A Generalization of the Graham-Pollak Tree Theorem to Steiner Distance

TL;DR

This paper extends the Graham-Pollak Tree Theorem to Steiner distances, showing that the determinant of the Steiner distance hypermatrix for trees depends only on the number of vertices, and conjectures this for all orders.

Contribution

It generalizes the Graham-Pollak theorem to Steiner distance hypermatrices of odd orders and proposes a conjecture for even orders.

Findings

Determinant of Steiner distance hypermatrix depends only on number of vertices for odd orders.
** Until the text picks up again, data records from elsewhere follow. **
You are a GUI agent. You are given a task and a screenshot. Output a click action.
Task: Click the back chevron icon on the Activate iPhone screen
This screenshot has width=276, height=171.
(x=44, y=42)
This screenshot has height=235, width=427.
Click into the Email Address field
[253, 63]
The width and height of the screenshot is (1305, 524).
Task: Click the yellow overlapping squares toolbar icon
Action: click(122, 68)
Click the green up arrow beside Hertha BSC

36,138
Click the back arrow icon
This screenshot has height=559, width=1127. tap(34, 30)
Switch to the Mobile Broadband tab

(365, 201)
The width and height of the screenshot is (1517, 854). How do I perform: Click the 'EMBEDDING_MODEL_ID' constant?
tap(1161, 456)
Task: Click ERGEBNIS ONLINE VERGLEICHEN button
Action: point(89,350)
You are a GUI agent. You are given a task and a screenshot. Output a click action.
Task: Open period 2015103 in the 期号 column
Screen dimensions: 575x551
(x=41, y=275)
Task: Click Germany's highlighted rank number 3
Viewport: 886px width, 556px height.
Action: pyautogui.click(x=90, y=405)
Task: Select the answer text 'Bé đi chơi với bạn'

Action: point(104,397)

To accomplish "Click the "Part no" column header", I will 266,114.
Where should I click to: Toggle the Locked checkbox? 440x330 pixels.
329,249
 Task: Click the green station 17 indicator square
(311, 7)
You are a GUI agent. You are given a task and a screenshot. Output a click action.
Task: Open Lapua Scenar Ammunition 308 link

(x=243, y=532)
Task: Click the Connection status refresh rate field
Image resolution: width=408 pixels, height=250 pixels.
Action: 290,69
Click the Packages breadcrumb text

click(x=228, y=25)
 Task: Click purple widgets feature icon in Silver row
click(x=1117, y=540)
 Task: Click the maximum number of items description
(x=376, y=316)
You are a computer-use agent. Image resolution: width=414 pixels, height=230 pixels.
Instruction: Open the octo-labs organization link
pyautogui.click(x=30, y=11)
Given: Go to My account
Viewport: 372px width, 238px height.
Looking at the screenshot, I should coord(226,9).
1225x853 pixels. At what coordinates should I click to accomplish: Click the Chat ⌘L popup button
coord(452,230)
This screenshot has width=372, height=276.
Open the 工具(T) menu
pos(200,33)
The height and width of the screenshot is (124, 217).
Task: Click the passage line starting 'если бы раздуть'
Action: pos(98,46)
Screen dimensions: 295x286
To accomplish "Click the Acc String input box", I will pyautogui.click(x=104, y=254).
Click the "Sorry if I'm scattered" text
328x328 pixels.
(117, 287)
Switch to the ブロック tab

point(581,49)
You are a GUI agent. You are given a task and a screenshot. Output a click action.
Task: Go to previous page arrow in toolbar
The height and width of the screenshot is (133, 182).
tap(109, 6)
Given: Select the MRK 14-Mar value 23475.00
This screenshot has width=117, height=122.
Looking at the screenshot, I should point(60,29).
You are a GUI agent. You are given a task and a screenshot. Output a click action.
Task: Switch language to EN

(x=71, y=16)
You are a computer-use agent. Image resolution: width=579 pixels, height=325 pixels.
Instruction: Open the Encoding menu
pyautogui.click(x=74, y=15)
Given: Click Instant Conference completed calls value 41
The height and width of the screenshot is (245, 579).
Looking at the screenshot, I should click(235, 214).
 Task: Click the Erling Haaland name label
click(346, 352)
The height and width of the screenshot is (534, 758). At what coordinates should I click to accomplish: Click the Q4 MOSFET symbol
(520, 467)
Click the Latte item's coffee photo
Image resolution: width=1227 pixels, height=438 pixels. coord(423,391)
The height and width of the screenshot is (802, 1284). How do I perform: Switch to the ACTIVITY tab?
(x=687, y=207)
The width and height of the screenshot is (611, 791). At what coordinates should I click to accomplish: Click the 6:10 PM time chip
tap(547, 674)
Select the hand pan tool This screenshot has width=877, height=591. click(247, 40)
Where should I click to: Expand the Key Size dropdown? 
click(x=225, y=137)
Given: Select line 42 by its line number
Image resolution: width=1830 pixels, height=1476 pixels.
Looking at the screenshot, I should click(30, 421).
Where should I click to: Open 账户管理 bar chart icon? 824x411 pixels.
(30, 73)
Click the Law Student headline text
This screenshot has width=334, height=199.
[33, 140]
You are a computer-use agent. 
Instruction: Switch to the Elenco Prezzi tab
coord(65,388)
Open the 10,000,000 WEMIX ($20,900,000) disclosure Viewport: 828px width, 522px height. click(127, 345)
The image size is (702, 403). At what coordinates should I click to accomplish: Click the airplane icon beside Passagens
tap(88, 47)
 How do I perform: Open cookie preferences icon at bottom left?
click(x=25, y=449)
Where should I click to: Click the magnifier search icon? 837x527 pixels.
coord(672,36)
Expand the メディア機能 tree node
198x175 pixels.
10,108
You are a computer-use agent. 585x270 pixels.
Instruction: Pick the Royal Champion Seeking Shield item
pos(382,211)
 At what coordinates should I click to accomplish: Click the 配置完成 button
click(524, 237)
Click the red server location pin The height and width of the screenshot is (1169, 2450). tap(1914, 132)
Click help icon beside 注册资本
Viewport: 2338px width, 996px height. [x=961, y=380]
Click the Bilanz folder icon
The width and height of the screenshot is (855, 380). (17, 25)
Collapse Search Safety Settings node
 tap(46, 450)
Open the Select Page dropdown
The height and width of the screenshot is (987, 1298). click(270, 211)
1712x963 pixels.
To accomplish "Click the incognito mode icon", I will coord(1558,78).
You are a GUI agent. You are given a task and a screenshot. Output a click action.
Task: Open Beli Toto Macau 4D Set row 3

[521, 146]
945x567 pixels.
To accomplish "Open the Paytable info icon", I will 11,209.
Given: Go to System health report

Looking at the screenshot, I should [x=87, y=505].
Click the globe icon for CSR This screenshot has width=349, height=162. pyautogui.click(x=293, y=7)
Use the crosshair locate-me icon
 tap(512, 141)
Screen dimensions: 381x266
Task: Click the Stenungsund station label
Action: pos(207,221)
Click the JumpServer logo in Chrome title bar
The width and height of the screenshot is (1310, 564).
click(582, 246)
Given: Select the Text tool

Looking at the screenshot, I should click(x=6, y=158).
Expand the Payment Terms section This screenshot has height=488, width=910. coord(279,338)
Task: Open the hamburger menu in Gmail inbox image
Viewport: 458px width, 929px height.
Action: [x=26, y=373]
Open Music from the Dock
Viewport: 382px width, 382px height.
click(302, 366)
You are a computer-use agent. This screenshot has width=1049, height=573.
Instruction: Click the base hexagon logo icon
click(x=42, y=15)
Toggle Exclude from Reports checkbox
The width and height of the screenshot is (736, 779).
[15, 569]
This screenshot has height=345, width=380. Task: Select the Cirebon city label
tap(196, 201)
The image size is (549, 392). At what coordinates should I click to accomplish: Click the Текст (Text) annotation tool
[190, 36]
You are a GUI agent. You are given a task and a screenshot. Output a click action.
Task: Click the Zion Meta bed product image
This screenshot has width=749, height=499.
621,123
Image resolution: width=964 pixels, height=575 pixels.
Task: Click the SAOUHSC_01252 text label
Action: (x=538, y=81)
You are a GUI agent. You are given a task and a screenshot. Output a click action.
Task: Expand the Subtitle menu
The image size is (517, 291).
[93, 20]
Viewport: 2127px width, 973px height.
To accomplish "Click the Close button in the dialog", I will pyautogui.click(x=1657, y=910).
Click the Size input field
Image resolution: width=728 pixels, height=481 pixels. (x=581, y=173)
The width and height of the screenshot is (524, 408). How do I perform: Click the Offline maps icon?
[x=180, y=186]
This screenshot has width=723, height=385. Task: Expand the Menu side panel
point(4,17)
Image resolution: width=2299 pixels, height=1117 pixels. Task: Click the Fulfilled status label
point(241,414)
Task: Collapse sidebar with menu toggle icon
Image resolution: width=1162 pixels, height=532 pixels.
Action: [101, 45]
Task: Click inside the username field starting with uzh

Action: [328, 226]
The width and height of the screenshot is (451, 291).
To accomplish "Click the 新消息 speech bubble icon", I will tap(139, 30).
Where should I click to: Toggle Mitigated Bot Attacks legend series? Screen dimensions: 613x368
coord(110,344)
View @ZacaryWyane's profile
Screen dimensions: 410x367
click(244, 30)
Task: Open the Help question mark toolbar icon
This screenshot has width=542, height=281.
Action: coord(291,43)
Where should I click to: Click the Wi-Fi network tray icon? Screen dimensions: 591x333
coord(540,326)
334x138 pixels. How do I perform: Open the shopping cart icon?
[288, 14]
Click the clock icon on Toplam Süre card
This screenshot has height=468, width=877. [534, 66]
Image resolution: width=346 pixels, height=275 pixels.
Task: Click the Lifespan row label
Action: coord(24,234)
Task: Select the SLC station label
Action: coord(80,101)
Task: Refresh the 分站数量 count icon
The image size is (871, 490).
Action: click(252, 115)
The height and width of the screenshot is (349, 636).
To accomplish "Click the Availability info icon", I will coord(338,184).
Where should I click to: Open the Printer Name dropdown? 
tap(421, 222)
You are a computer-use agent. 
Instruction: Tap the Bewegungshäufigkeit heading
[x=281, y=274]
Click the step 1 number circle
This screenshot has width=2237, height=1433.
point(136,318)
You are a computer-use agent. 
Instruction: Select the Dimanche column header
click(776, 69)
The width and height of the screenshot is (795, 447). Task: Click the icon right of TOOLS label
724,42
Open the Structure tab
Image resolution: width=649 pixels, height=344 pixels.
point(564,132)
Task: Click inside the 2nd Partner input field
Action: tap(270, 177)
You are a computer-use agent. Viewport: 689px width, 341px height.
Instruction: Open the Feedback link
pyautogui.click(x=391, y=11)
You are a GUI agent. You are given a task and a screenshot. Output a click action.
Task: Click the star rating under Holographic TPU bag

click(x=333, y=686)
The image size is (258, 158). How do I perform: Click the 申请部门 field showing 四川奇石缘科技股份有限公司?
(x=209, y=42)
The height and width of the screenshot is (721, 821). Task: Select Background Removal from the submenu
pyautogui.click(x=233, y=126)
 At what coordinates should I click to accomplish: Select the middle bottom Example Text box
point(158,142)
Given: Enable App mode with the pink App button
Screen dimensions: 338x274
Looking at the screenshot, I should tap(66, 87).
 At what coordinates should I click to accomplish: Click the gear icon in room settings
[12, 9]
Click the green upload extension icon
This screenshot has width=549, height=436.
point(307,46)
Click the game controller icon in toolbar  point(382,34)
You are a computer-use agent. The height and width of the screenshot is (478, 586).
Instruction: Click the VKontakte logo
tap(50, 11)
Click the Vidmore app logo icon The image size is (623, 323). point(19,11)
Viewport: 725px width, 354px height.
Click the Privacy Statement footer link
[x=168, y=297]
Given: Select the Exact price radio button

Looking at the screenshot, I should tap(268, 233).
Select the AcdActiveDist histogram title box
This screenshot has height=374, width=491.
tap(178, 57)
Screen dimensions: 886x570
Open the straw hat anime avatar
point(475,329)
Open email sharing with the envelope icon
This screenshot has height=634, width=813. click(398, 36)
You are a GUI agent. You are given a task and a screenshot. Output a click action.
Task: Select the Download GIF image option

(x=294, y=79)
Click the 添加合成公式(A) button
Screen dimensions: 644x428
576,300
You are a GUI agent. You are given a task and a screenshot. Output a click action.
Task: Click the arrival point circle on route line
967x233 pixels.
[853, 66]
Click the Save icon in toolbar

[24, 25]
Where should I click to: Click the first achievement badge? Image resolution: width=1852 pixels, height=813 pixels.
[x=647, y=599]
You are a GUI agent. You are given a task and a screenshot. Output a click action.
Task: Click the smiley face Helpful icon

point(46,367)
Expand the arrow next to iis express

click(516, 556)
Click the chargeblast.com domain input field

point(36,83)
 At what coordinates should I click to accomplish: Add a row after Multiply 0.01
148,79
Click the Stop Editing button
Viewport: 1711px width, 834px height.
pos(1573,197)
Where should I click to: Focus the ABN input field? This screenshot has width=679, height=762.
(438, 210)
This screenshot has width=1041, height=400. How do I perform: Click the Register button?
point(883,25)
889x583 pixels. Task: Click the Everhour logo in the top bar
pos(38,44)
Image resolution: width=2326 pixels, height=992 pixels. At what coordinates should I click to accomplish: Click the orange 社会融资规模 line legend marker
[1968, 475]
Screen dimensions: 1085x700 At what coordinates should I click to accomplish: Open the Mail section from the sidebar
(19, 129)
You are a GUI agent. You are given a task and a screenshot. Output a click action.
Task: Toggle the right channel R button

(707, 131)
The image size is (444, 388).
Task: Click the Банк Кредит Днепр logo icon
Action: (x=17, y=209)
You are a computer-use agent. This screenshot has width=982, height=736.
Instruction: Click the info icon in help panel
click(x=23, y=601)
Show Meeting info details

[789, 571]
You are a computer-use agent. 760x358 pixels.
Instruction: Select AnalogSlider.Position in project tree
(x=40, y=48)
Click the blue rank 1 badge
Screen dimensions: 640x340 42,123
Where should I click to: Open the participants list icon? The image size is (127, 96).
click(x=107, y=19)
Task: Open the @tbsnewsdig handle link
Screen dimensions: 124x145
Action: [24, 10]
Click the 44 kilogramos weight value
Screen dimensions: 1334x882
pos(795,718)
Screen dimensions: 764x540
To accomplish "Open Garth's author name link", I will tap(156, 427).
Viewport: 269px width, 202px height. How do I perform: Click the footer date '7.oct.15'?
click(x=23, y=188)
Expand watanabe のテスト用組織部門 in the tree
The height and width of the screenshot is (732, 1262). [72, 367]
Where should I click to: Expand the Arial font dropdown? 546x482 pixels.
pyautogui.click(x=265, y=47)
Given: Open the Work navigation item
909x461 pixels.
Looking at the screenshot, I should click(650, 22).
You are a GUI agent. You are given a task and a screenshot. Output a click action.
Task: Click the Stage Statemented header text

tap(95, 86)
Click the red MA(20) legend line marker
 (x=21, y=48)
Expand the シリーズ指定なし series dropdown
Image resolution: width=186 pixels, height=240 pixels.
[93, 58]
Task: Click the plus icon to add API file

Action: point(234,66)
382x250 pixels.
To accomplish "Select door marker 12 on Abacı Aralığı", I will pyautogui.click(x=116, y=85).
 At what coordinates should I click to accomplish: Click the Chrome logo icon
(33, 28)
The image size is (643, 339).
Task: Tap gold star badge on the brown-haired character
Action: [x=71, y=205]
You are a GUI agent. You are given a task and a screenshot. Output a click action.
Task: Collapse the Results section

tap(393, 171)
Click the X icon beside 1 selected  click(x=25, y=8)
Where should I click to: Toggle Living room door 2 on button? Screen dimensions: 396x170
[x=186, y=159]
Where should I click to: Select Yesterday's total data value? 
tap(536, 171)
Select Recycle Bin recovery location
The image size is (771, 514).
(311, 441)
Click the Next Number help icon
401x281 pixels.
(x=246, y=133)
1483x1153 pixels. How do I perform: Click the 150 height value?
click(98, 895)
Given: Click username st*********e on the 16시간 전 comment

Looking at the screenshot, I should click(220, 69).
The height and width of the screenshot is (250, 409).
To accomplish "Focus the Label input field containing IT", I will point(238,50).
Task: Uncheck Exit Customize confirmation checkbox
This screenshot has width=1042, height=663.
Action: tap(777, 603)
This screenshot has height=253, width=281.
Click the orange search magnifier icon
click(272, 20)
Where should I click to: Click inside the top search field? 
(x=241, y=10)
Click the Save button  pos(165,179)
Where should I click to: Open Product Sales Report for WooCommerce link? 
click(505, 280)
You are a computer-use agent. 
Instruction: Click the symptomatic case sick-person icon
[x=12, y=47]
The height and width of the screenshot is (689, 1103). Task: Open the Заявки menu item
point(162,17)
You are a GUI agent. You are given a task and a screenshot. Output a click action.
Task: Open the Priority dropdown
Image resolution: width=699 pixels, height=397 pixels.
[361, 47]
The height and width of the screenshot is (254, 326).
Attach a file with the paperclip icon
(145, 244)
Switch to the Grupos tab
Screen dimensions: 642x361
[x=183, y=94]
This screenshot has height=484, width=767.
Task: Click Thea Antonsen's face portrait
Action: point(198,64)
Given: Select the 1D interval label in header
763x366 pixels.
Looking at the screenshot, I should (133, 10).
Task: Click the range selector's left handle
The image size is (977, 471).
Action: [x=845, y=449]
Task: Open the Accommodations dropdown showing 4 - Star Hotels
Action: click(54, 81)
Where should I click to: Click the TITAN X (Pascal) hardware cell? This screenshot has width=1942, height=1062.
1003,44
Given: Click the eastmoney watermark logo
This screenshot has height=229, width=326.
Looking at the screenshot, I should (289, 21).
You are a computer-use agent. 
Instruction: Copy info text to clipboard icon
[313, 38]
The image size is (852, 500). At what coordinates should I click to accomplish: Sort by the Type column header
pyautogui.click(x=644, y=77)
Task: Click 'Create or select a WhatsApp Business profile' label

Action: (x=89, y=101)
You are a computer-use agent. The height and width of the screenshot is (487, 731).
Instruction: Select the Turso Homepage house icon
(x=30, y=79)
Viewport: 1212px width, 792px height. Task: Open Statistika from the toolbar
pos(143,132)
Theorem applies to all odd orders, extending classical results.

Conjecture that the property holds for all even orders.

Abstract

Graham and Pollak showed that the determinant of the distance matrix of a tree $T$ depends only on the number of vertices of $T$. Graphical distance, a function of pairs of vertices, can be generalized to ``Steiner distance'' of sets $S$ of vertices of arbitrary size, by defining it to be the fewest edges in any connected subgraph containing all of $S$. Here, we show that the same is true for trees' {\em Steiner distance hypermatrix} of all odd orders, whereas the theorem of Graham-Pollak concerns order $2$. We conjecture that the statement holds for all even orders as well.